Excerpted records:
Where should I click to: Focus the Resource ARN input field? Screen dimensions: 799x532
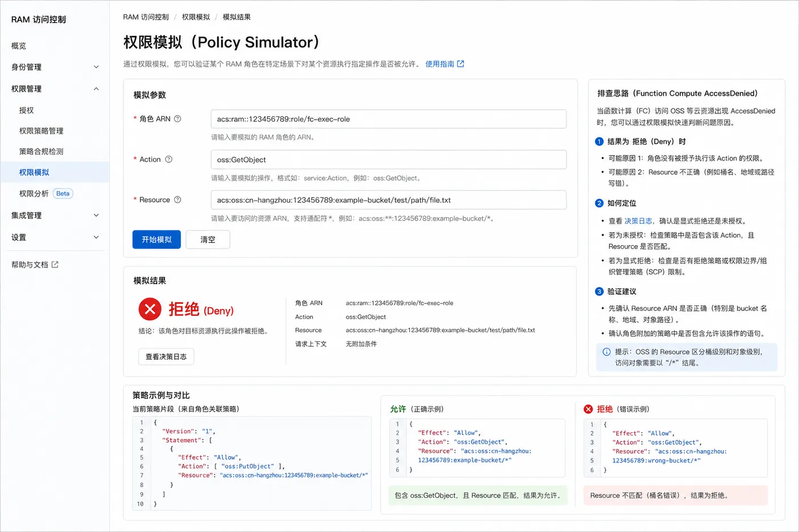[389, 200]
---
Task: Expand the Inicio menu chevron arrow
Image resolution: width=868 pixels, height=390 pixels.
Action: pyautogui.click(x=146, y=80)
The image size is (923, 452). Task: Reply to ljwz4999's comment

Brief:
Print, without alteration, only the lines above between the one holding "Image resolution: width=868" and the one holding "The image size", inclusive.

Your response:
Image resolution: width=868 pixels, height=390 pixels.
Action: pyautogui.click(x=146, y=80)
The image size is (923, 452). Task: Reply to ljwz4999's comment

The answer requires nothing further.